§ DOCUMENT EXTRACT:

>>>>>

Again, that is not a matter of levying the same tax rate, but the same tax (in pounds) on everyone.  If the poll tax is set at £5000, then everyone -- including a man and his butler (in the very English way of saying it) -- paid £5000 each, no more and no less.  Unsurprisingly, Thatcher's proposal led to massive peaceful protests (and then, unfortunately, to some rioting in the streets) and was soon withdrawn.

The standard conservative justification for tolerating high unemployment among the less fortunate is, of course, that the magic of the free market will in the long run lead to economic efficiency and full employment.  John Maynard Keynes had famously retorted decades before Thatcher arrived on the scene that "in the long run, we are all dead."  Costello sang:
And now the cynical ones say that it all ends the same in the long run; try telling that to the desperate father who just squeezed the life from his only son.... Try telling him the subtle difference between justice and contempt.
The point is that Thatcher was at the forefront of the anti-tax, anti-spending, anti-government conservative movement that simultaneously took root (and rot) in the United States.

<<<<<

§ WHAT YOU WILL DO:
[1] Can you reproduce, word for word, the stretch of the Thatcher excerpt from "The point is" through "the United States."?
[2] Could you go on with the Thatcher excerpt, picking up after its final sentence?

§ EXCERPTED DATA:
>>>>>

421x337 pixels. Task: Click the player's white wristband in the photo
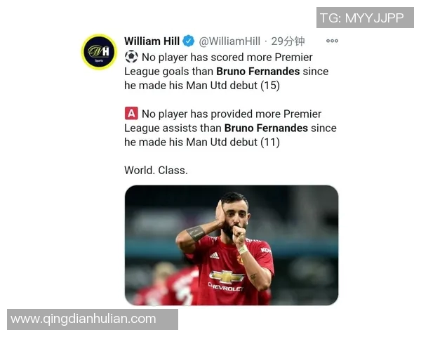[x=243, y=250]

<<<<<
>>>>>

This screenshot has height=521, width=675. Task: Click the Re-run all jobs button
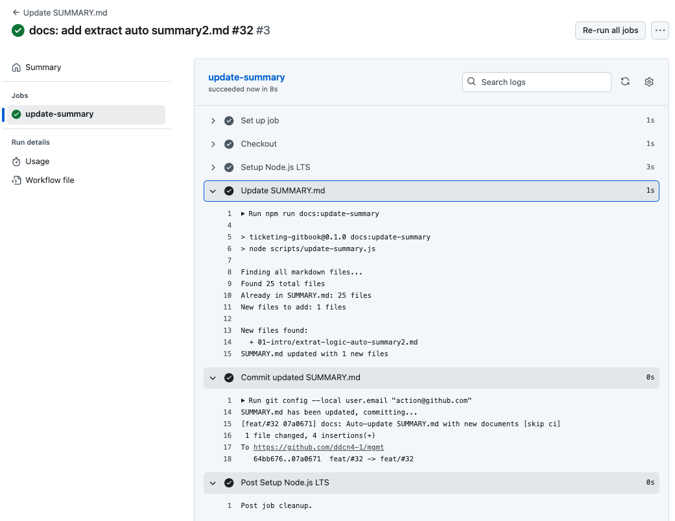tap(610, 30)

<<<<<
>>>>>

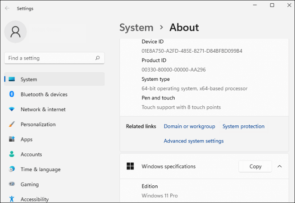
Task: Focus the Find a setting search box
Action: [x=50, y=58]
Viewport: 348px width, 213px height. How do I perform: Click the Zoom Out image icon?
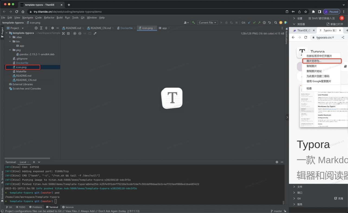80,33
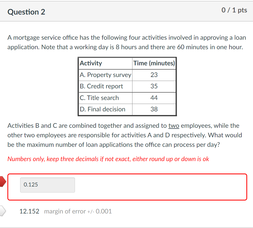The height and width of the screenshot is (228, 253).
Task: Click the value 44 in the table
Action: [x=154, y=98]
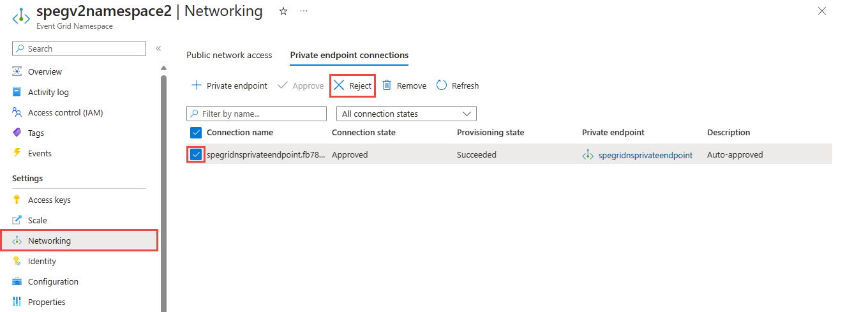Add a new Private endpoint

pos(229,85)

<<<<<

§ EXERCISE RESPONSES:
[1]
The point is that Thatcher was at the forefront of the anti-tax, anti-spending, anti-government conservative movement that simultaneously took root (and rot) in the United States.

[2]
But Costello's most searing indictment involved Thatcher's willingness to wage the Falklands War in order to prop up her political fortunes (something similar to which, as I noted in last week's column, is very much a possibility today as Trump flails about, looking for a big enough distraction from his many impeachment offenses):
Just like a schoolboy, whose head's like a tin-can, filled up with dreams then poured down the drain. Try telling that to the boys on both sides, being blown to bits or beaten and maimed. Who takes all the glory and none of the shame?
That rhetorical question, of course, nails down Costello's case against Thatcher.  She needed a political distraction, young men died, but she went on to be named to a life peerage as Baroness.

And now?   When Costello explained his decision to sing "Tramp the Dirt Down" in 2013, he angrily noted: "The Thatcherite revolution is looked at historically as a great cleansing moment but it was not. A lot of things that belonged to us all communally were sold out from under us.  They weren’t sold to private interests in England that enriched the country, they were sold to people in other countries. And it’s still the same bunch of slimes sitting there running it all."

The chief slime at the moment that Costello was being interviewed was PM David Cameron, who soon had the brilliant idea to pander to the more blatant racists in his party by scheduling a designed-to-fail referendum called Brexit.  Now in 2019, Cameron is in comfortable political retirement, the Tories are in shambles but still holding onto power, and the Prime Minister is Donald Trump's mini-me, Boris Johnson.

The larger point, again, is that the Trump/Johnson moment is not a divergence from the historical trend but the inevitable metastasis of what Thatcher and Reagan set in motion.  After all, the people who are now enabling Trump in the US are not lifelong Trumpists.  They obviously could not be.  They are movement conservatives who learned from the Reagan team that anything goes (notably including violating the law in the Iran/Contra affair).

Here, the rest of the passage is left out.